Le capitaine fit signe de la tête qu’il se rendait à ce désir.

« Avant le jour, mon ami entendit ouvrir doucement la porte de derrière ; un pas retentit dans l’escalier, une clef grinça dans la serrure de la porte près de laquelle il se trouvait. Le père se glissa dans la chambre à la faveur dès ténèbres, derrière son fils qu’il ne voyait pas.

« Il entendit le bruit du briquet, la bougie fut allumée, la lumière se répandit par la chambre ; mais il avait eu le temps de se cacher derrière le rideau de la fenêtre.

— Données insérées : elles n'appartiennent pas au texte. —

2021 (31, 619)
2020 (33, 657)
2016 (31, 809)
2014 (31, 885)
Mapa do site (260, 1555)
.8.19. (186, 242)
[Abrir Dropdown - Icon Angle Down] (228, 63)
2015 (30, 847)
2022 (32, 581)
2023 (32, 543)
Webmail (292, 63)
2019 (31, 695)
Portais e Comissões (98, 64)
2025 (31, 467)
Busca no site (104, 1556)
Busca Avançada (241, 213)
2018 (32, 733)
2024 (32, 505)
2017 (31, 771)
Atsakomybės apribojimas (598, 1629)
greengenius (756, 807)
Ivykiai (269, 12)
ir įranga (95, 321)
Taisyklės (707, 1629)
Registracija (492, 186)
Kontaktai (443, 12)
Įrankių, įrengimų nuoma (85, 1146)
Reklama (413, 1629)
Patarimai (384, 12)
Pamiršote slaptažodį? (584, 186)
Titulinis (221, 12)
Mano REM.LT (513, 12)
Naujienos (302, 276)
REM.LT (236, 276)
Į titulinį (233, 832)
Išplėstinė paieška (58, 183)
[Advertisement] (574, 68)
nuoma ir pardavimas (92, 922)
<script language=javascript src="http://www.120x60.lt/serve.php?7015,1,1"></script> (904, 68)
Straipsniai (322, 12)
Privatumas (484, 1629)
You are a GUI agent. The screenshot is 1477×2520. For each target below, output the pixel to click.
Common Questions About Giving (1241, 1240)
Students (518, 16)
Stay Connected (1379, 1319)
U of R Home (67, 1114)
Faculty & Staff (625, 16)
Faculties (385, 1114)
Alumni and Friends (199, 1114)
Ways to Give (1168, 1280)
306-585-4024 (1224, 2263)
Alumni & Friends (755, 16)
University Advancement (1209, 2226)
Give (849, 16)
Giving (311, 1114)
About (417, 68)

L’homme qui était devant lui demeura un moment immobile, paraissant écouter attentivement, car il tourna d’abord à droite puis à gauche son visage couvert de ce masque hideux qu’on porte en temps de carnaval. Ce masque noir fut enfin enlevé. Était-il possible que ce fût là le visage de son fils ? du fils d’un brave !… il était pâle, pâle des terreurs d’un misérable ; son front était couvert d’une sueur infâme ; son œil était hagard et injecté de sang. Il ressemblait à un lâche en face de la mort.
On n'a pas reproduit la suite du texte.